Appointment-Auditors-Companies-Act-2006

Appointment of Auditors under Companies Act 2006

Unless the company is exempt from the requirement to appoint auditors as a ‘small company’ or a ‘dormant company’ (and its members have not required an audit to be carried out) the company must appoint an auditor for each financial year (section 485 CA 2006 for private companies and section 489 CA 2006 for public companies).
In the case of a public company, the appointment must normally be made at the company’s ‘accounts meeting’, ie the meeting at which the company’s annual accounts and reports are laid before the members (this will invariably be the company’s AGM). In the case of a private company (which is not required to hold an AGM), the appointment must normally be made during ‘the period for appointing auditors’. This is a period of 28 days starting with the end of the period allowed for sending out accounts to members: this is based on the period allowed for filing accounts, ie 9 months from the year end or, if earlier, the date on which the accounts have actually been sent out to members by the company. So, for example, if the company sends out its accounts for a year end of 31 December on the following 1 July, the company will have a further 28 days after that date to appoint its auditors for the current year.
Companies that fail to appoint auditors on either of these bases must inform the Secretary of State within one week. The Secretary of State has the default power under section 486 (private company) and section 490 (public company) to fill the vacancy.
In both cases the directors have the statutory power to fill a casual vacancy in the office of auditor. No time limit applies for this.
The auditor ceases to hold office at the next accounts meeting or at the end of the next ‘period for appointing auditors’ as the case may be.
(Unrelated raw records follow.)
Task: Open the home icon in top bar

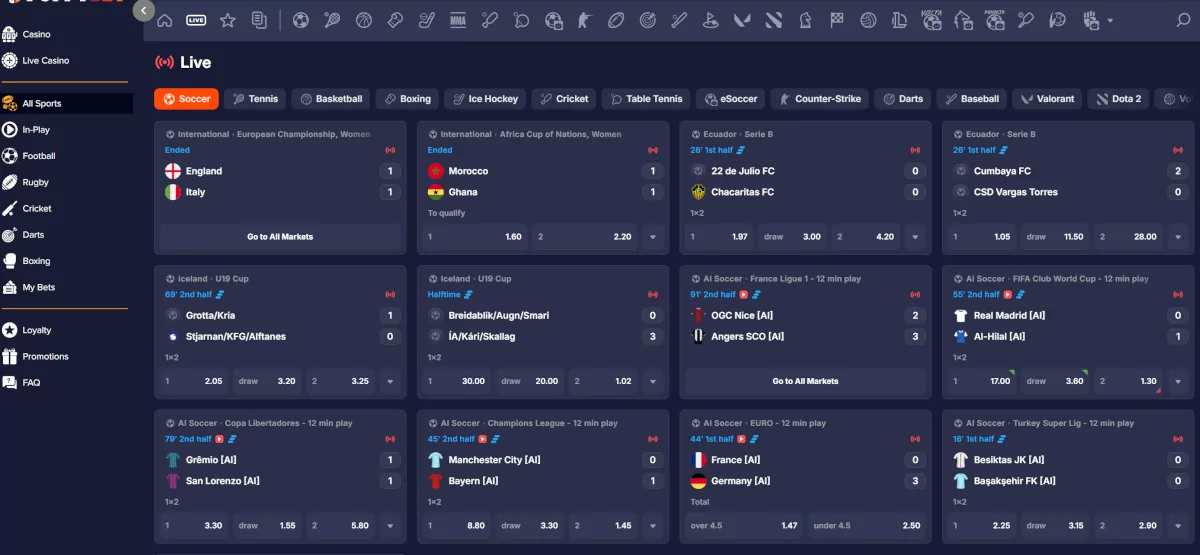Action: (165, 20)
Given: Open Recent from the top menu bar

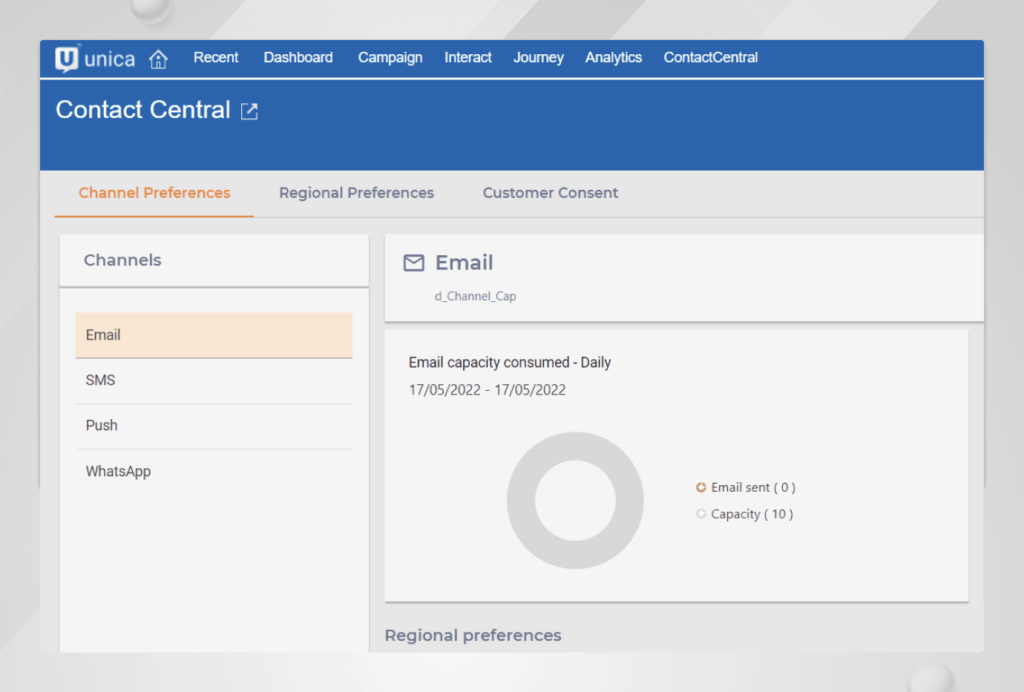Looking at the screenshot, I should tap(216, 58).
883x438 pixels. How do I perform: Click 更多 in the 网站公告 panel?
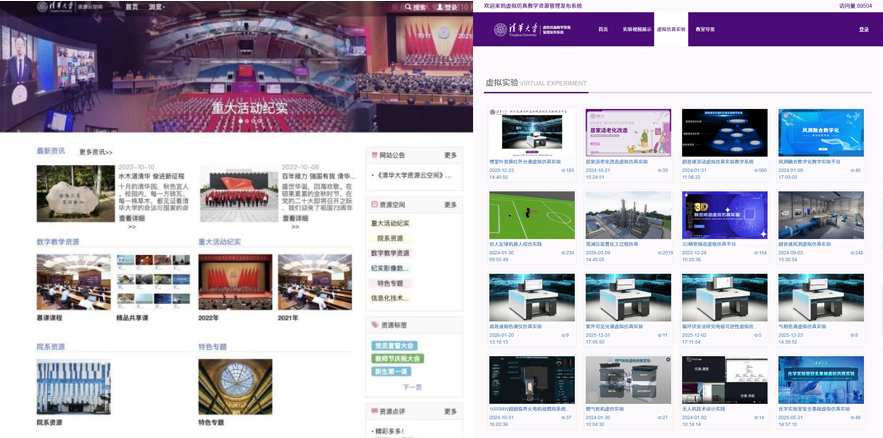coord(450,155)
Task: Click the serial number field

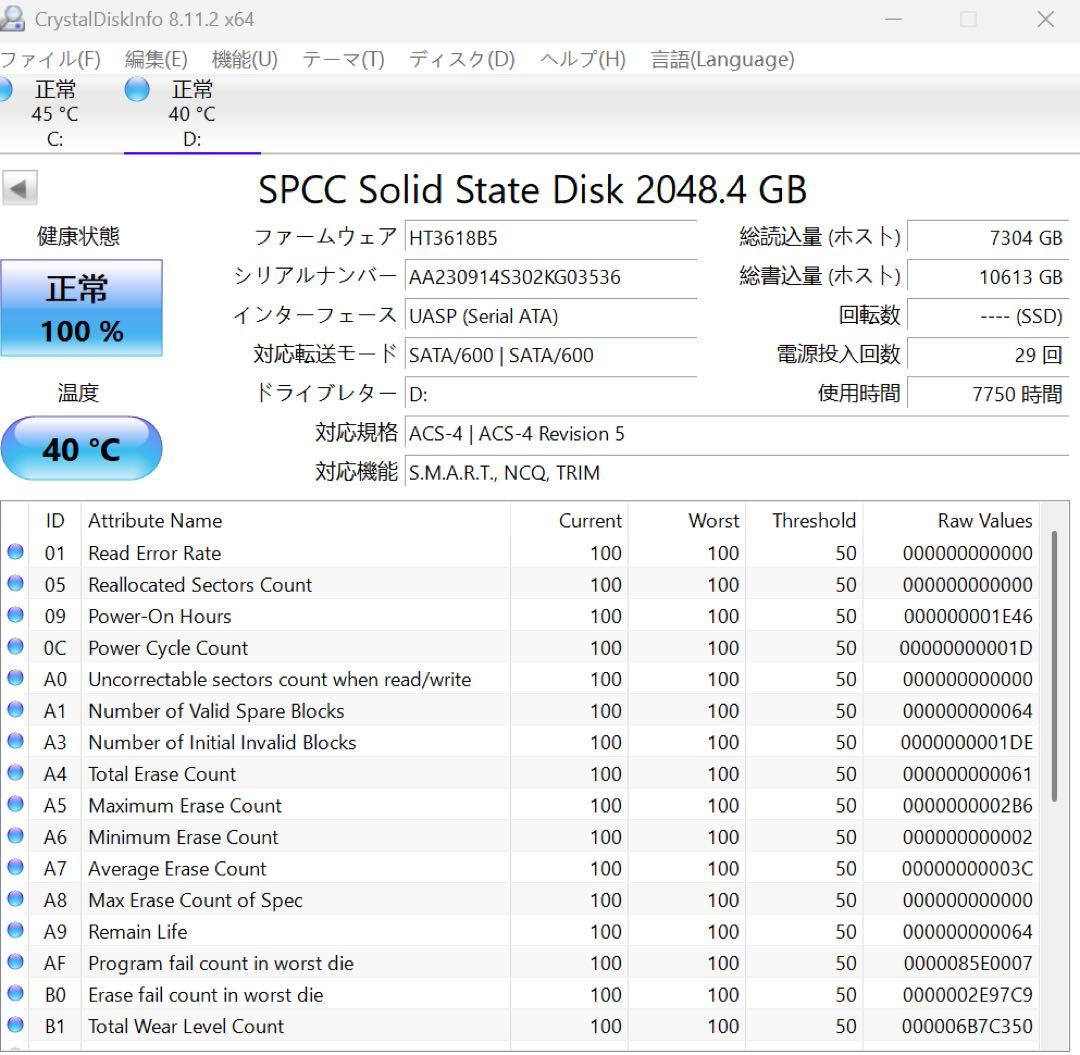Action: (550, 277)
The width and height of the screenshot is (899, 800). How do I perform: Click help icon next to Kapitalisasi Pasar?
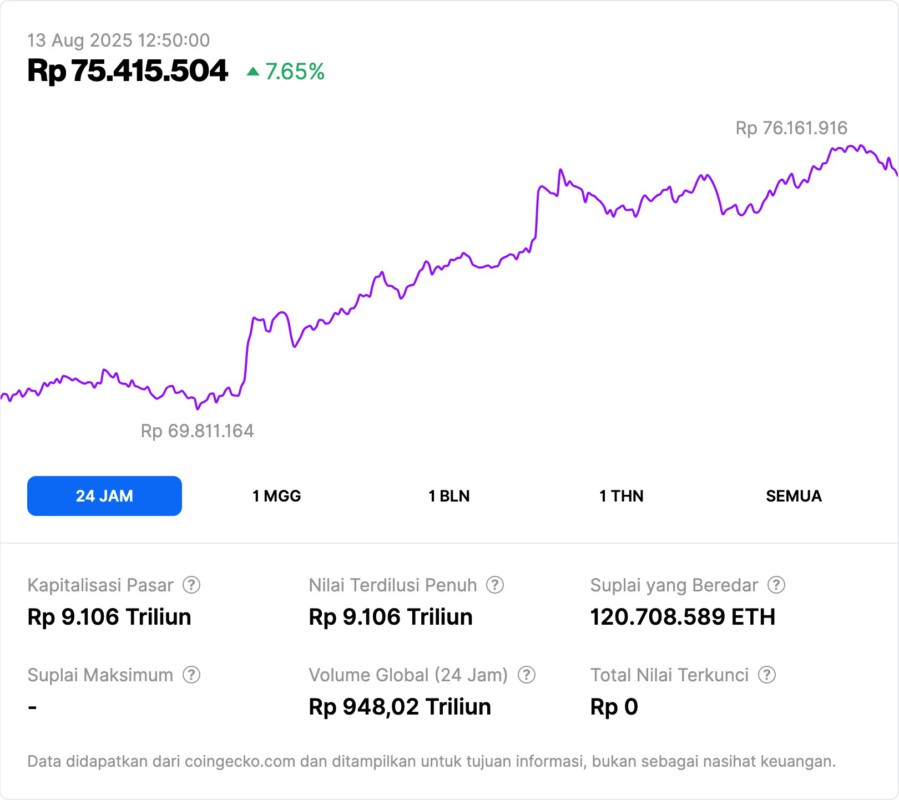191,585
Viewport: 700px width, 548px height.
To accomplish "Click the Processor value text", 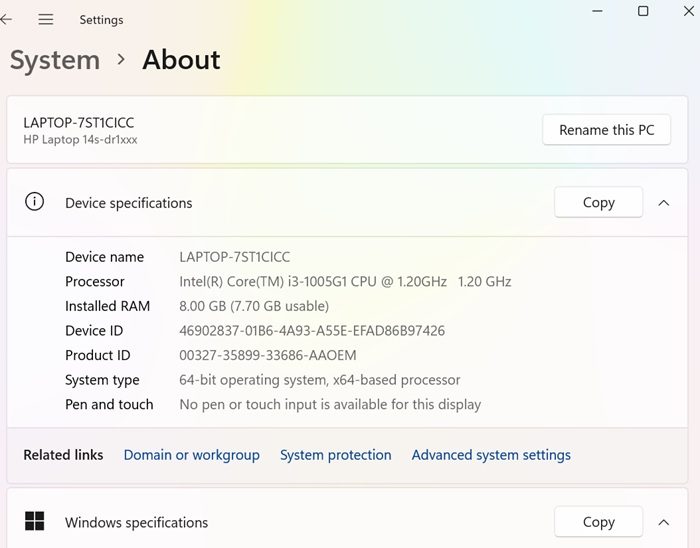I will click(345, 282).
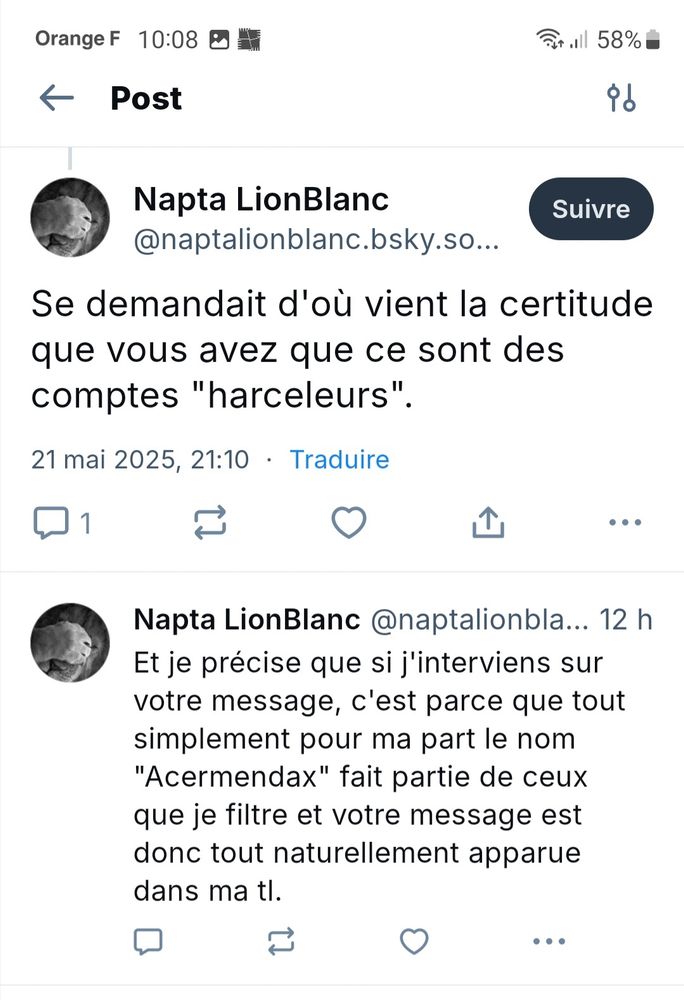Switch to the Post screen title
The height and width of the screenshot is (1000, 684).
[146, 98]
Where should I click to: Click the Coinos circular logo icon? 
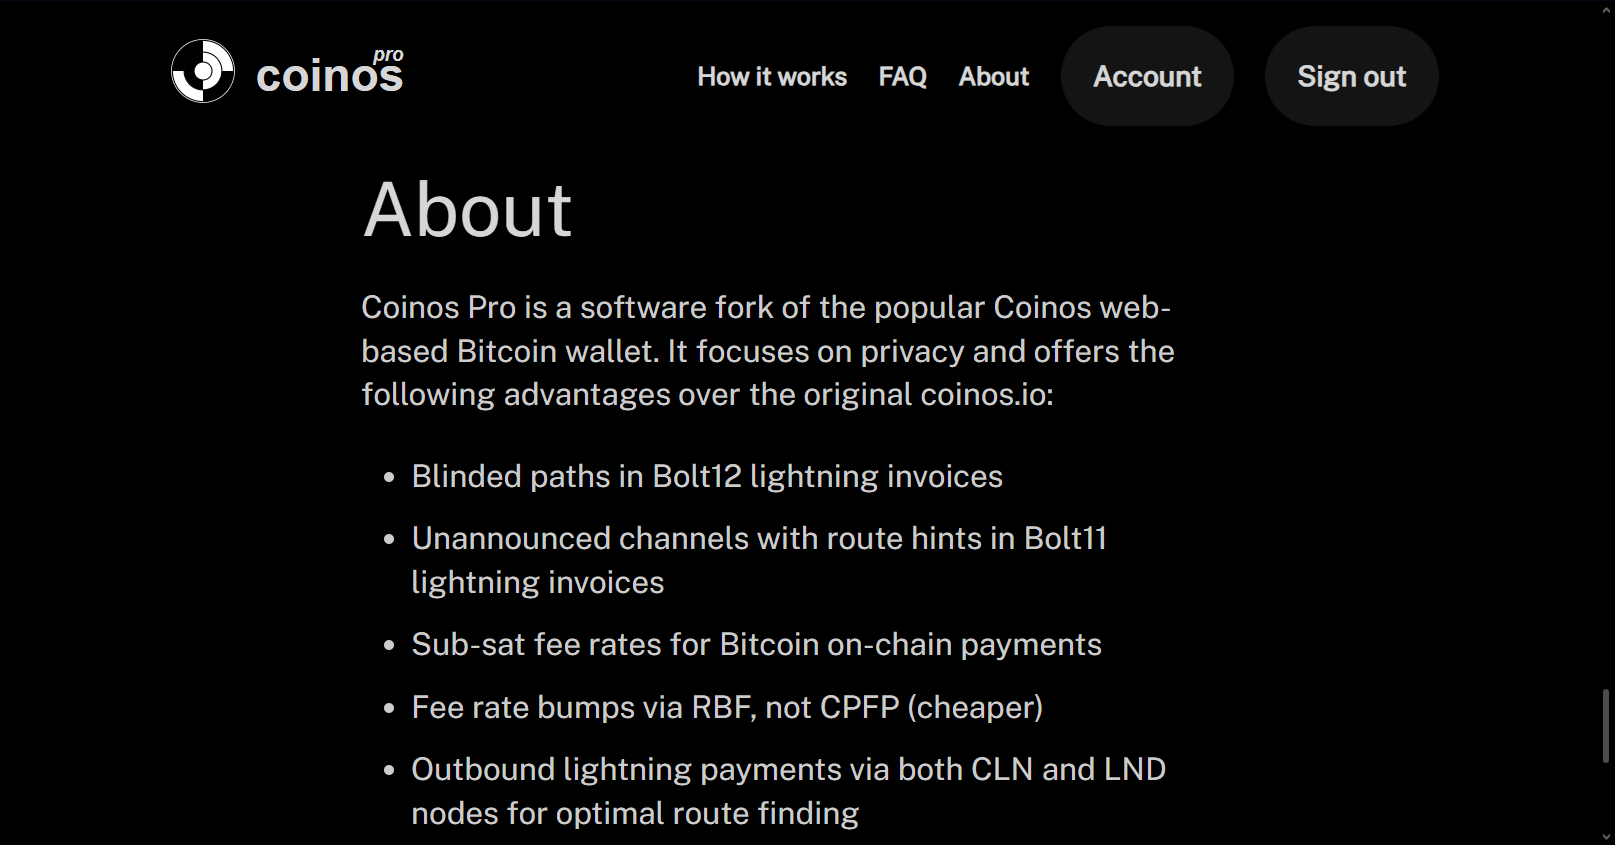pyautogui.click(x=203, y=71)
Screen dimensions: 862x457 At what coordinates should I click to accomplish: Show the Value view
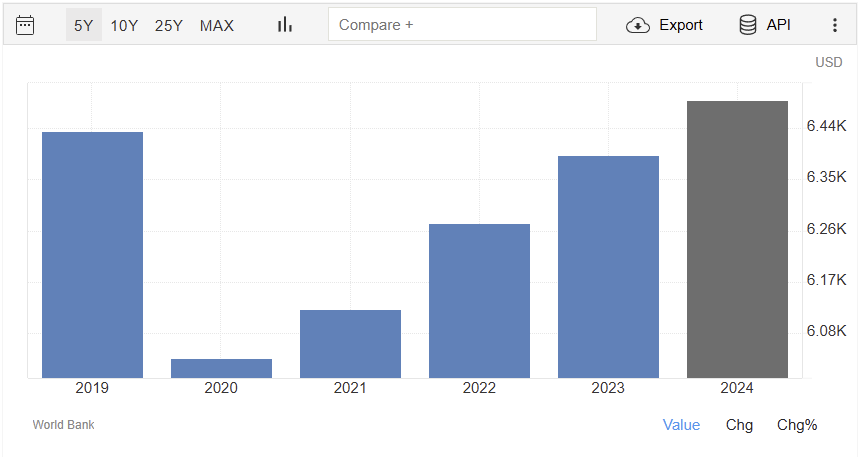coord(681,425)
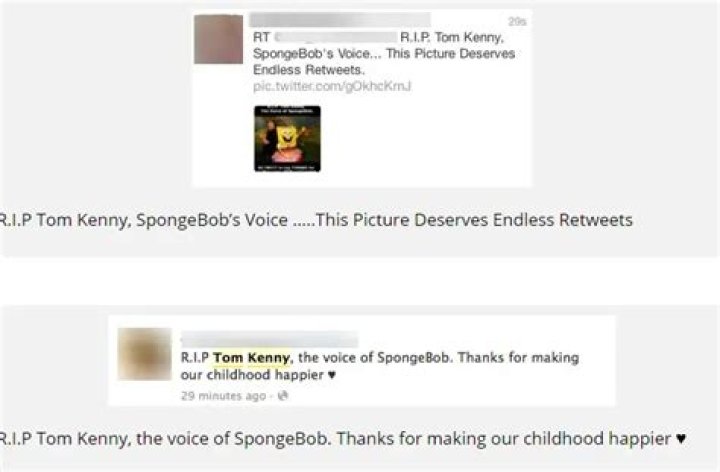Click the pic.twitter.com/gOkhcKmJ link

[332, 86]
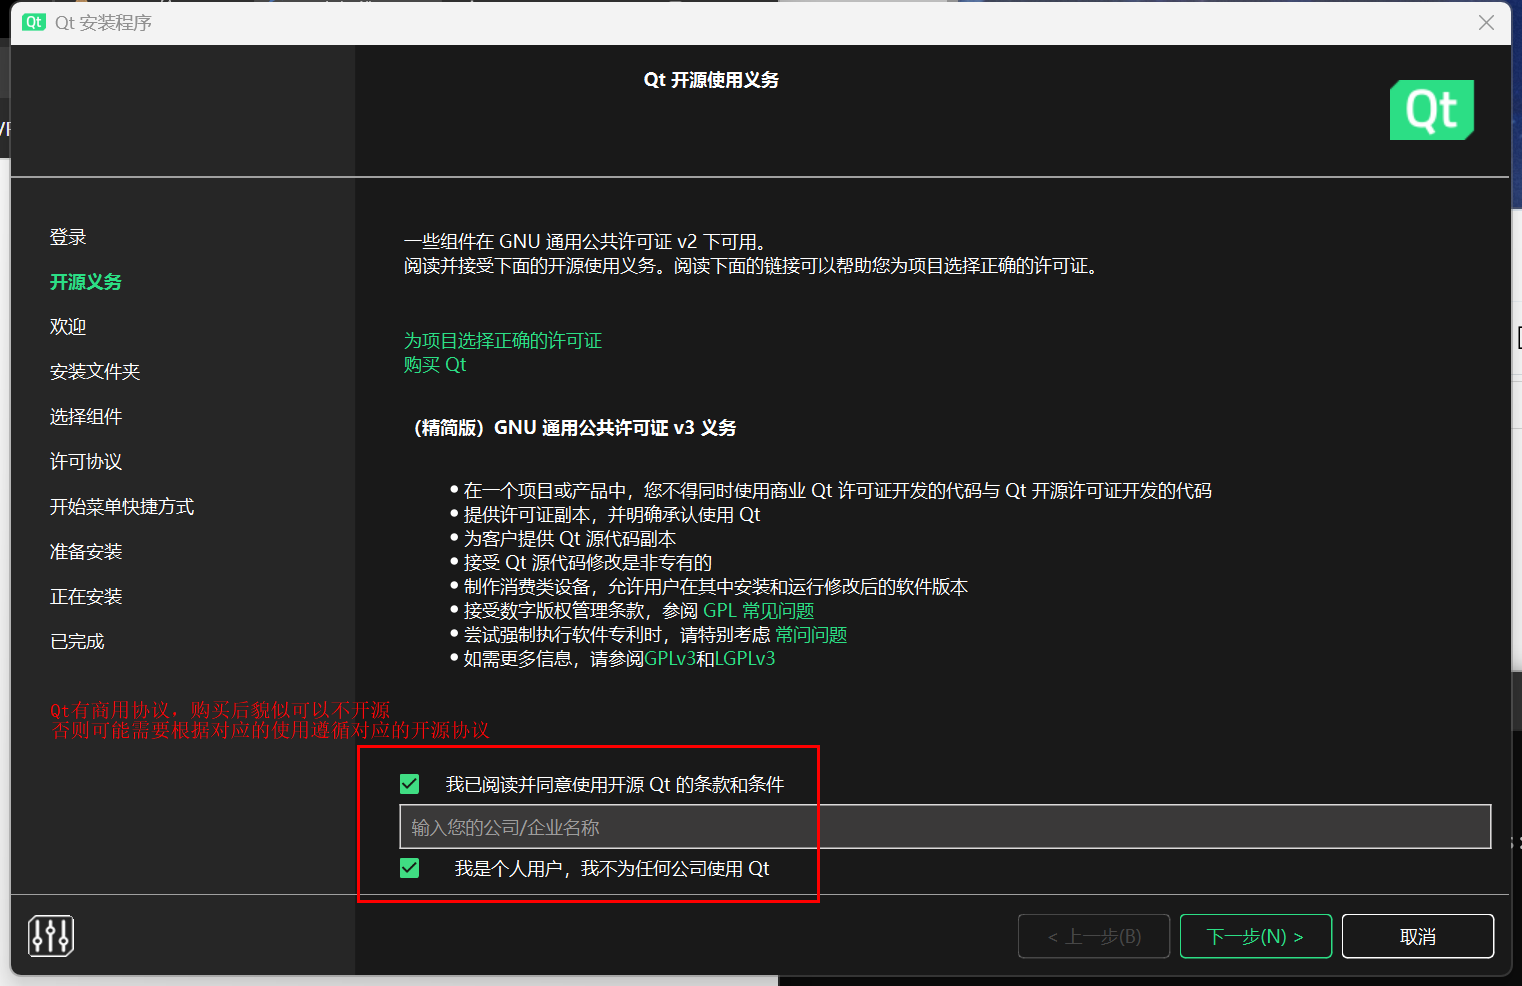The width and height of the screenshot is (1522, 986).
Task: Uncheck the agree to open source Qt terms checkbox
Action: tap(410, 784)
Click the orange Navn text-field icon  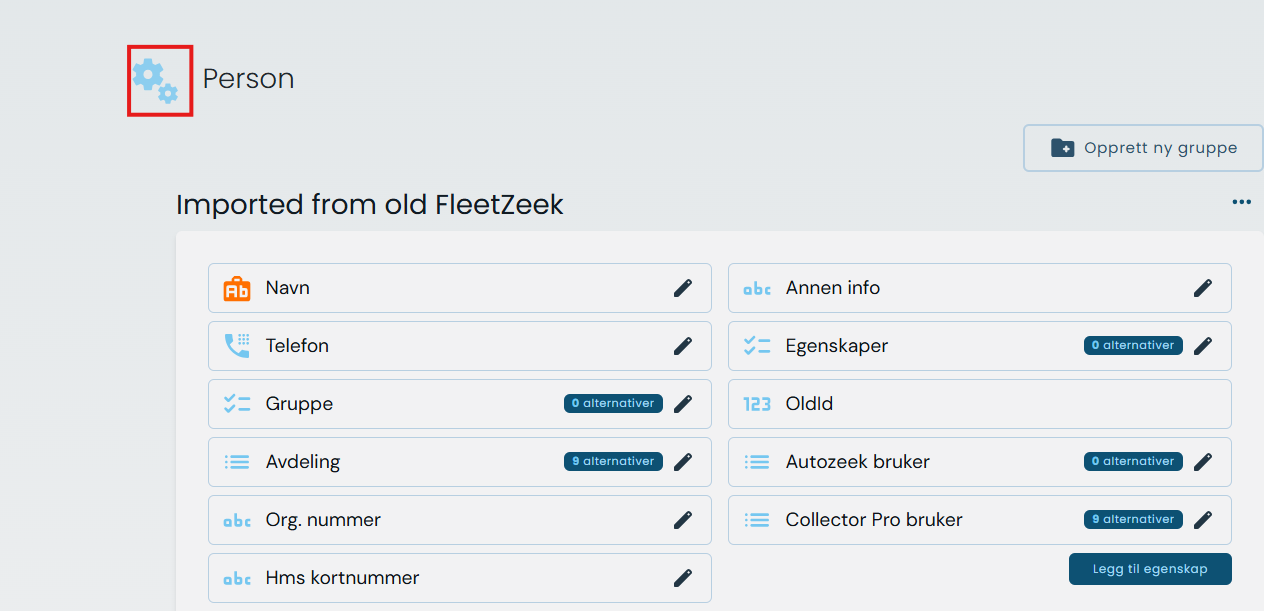click(237, 288)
In the case of a private company, the serving auditor will be deemed to have been re-appointed unless
•  some other auditor is appointed
• the serving auditor had been appointed by the directors under section 485(3) CA 2006, in which case the members’ approval is required
• the company’s articles require actual re-appointment
• the members have resolved to oppose the re-appointment under section 488 CA 2006
• the directors have resolved not to appoint an auditor for the current year.
The Act provides for regulations be made to require disclosure, in the notes to the company’s accounts or in the directors’ report, or in the auditor’s own report, of (i) the terms on which the auditor is appointed, remunerated or performs his duties and (ii) non-audit services provided by the company’s auditor and the amount of remuneration paid for those services.